> **ABOUT THIS EXERCISE**
Skip the pictures. Quote every line below, exactly, from the one with "This screenshot has width=1292, height=924." through the final line.

> **SOURCE MATERIAL**
- Opening Delimiter -

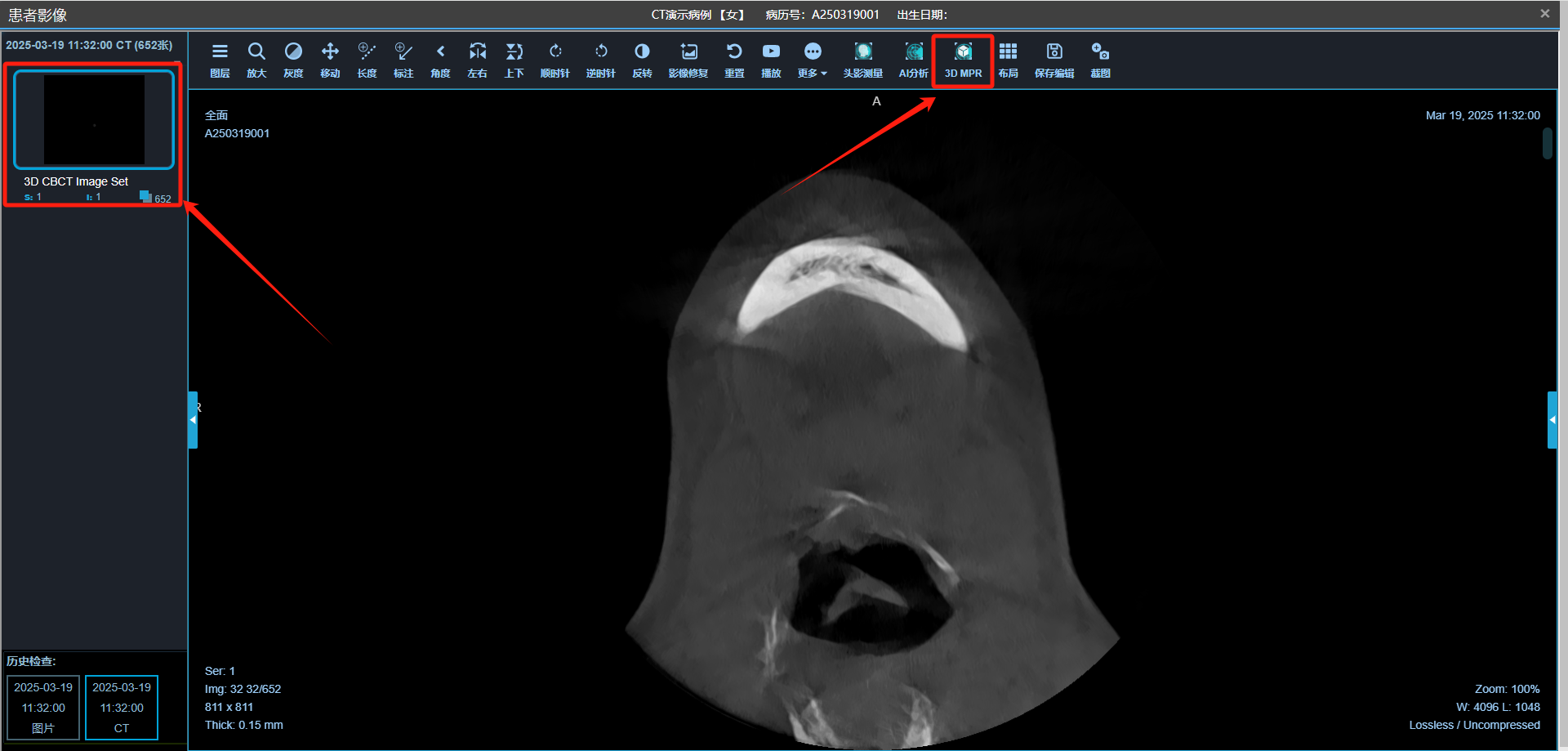The height and width of the screenshot is (751, 1568).
Task: Toggle 左右 horizontal flip on the image
Action: 477,59
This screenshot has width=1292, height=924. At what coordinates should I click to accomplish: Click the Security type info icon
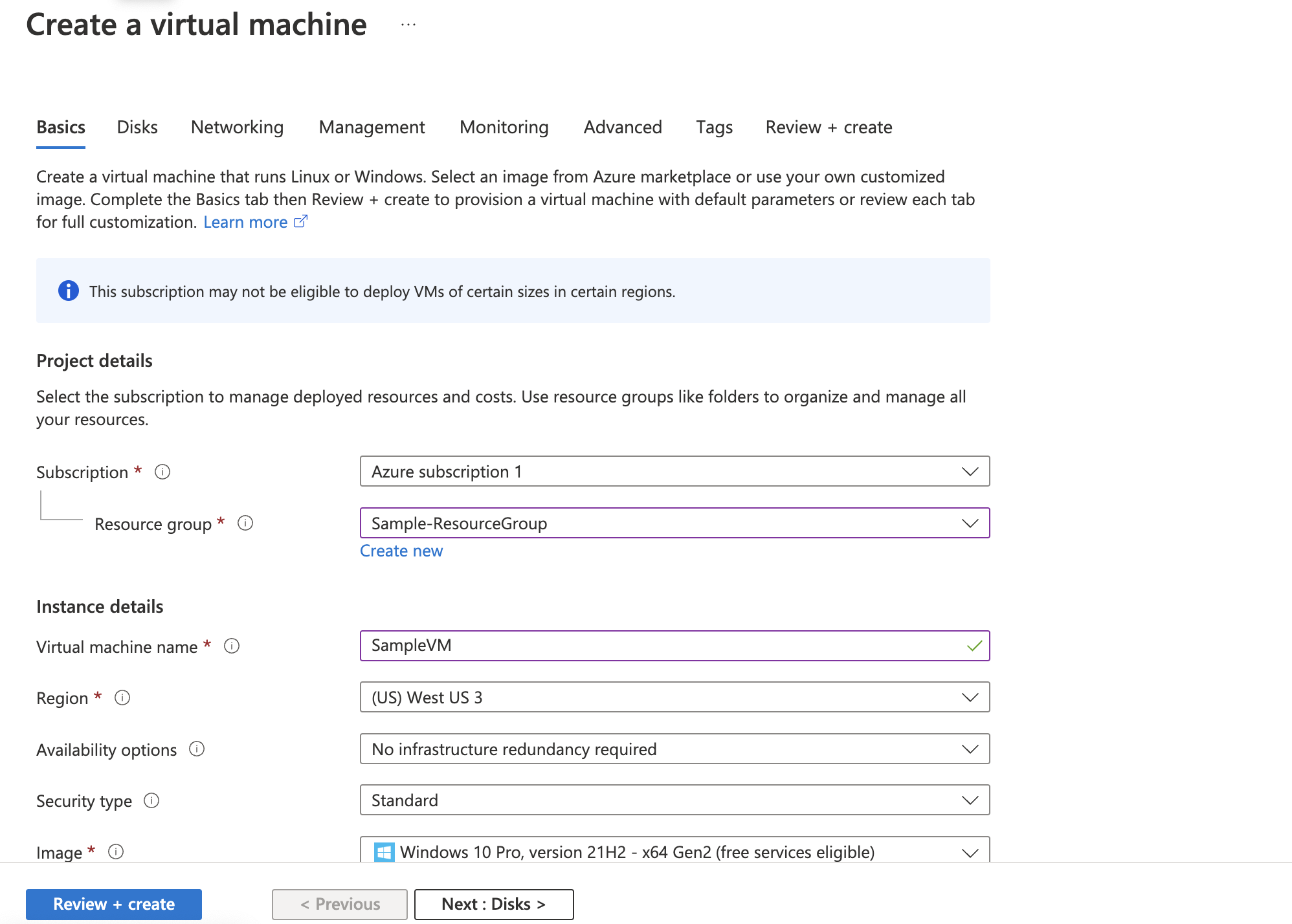click(x=152, y=800)
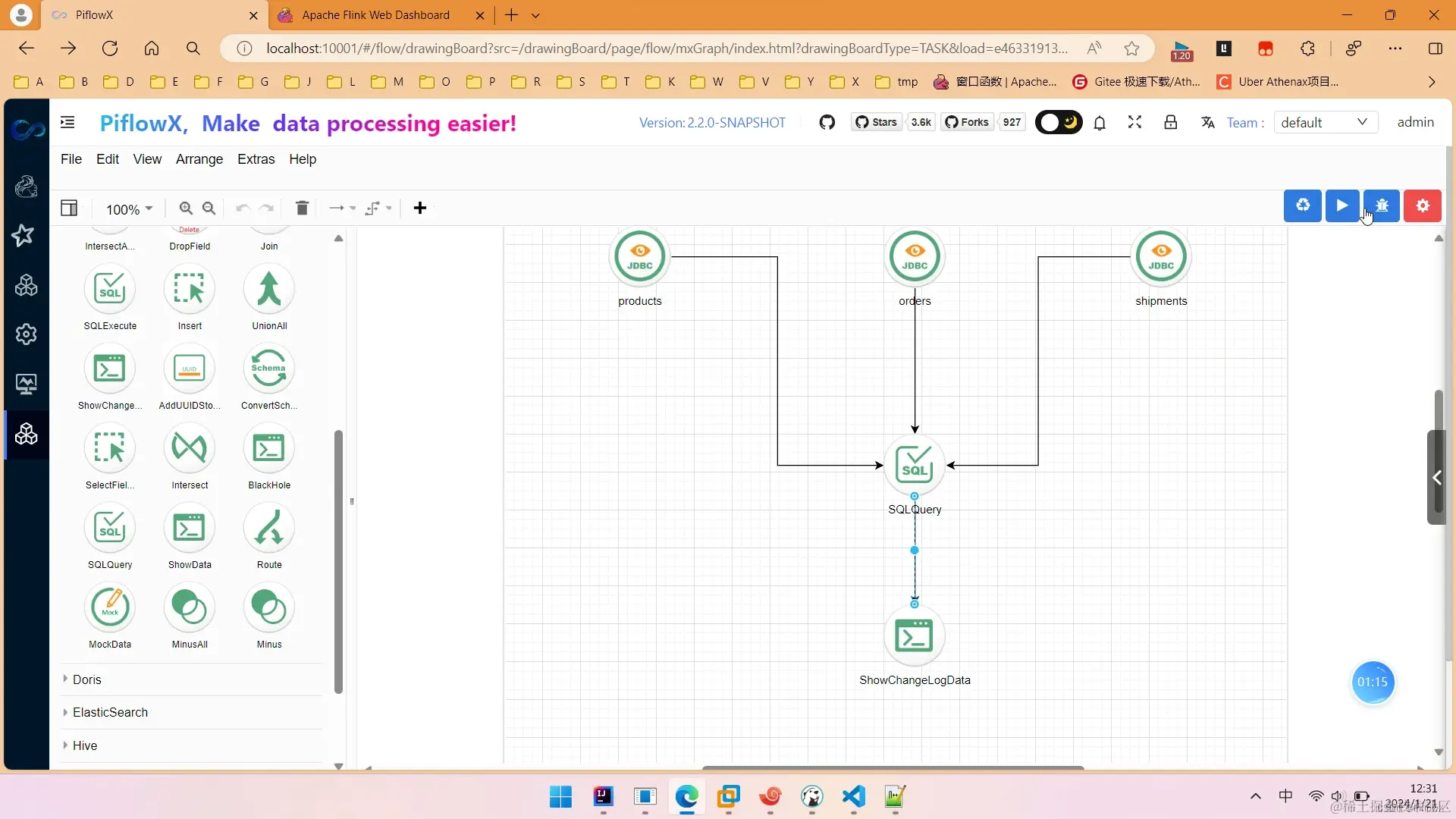Screen dimensions: 1456x819
Task: Toggle dark mode switch
Action: pyautogui.click(x=1059, y=122)
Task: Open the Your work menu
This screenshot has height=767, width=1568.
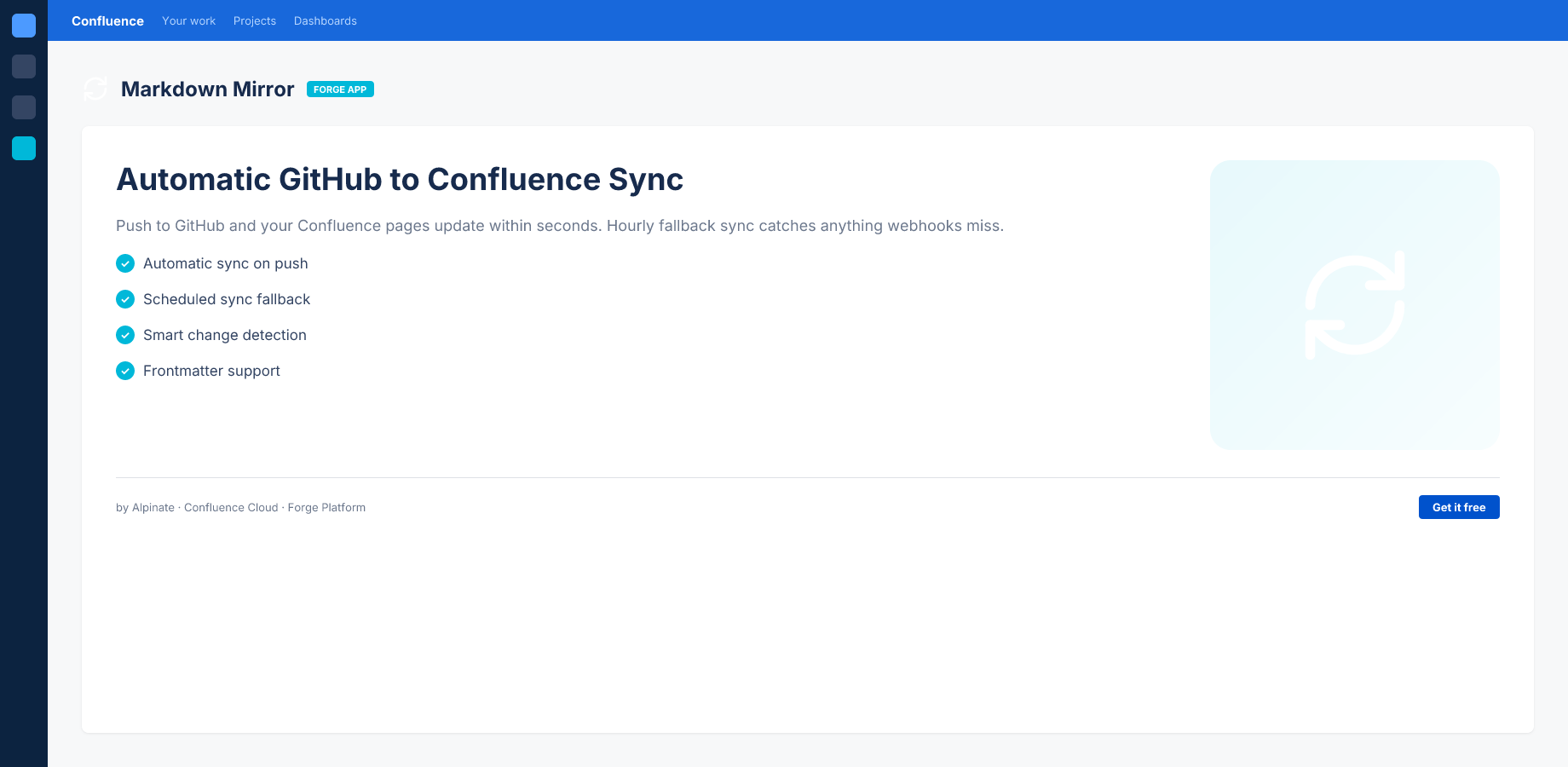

- Closing Delimiter -

> **SOLUTION**
This screenshot has width=1292, height=924. At what coordinates should I click to accomplish: Click the Security type info icon
click(x=152, y=800)
Screen dimensions: 1456x819
Task: Toggle dark mode switch
Action: pyautogui.click(x=1059, y=122)
Task: Open the Your work menu
This screenshot has height=767, width=1568.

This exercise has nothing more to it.